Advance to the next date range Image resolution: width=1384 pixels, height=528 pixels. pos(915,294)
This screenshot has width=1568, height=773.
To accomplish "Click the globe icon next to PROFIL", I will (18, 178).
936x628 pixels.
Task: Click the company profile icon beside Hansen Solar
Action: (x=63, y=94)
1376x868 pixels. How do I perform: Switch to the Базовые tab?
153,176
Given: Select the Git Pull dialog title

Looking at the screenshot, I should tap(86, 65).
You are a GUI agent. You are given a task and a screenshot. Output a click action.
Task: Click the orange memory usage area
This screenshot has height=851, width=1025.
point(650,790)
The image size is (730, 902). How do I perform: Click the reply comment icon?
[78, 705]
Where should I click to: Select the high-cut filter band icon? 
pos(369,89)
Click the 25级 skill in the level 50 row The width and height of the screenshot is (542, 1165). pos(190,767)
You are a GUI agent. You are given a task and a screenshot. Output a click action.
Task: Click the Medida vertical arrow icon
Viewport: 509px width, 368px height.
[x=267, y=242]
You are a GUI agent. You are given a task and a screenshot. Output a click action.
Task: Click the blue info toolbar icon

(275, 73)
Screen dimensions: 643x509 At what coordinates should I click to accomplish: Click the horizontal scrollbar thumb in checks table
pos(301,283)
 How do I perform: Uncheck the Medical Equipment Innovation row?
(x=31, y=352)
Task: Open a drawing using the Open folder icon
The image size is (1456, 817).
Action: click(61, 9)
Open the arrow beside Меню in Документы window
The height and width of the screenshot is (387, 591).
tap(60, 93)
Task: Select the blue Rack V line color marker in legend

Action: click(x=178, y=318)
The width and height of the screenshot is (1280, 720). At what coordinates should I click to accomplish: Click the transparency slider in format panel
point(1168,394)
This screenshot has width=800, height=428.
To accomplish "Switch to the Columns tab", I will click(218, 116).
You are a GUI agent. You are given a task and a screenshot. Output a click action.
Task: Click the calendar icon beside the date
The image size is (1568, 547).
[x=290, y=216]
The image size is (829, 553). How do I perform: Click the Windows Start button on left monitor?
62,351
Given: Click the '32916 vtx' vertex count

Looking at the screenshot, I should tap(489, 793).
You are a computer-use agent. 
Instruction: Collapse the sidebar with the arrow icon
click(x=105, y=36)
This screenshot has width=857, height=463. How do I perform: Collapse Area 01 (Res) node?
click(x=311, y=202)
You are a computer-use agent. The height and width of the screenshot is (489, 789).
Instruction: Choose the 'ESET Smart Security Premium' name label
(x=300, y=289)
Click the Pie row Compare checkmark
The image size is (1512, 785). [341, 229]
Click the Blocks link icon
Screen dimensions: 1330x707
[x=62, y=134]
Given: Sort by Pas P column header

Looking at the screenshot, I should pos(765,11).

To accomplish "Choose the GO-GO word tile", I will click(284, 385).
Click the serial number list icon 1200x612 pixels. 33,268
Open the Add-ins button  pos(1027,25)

********

Please pull out each line above that contains the word "This", copying it in full.

This screenshot has width=1568, height=773.
This screenshot has height=851, width=1025.
This screenshot has width=800, height=428.
This screenshot has width=857, height=463. How do I perform: Collapse Area 01 (Res) node?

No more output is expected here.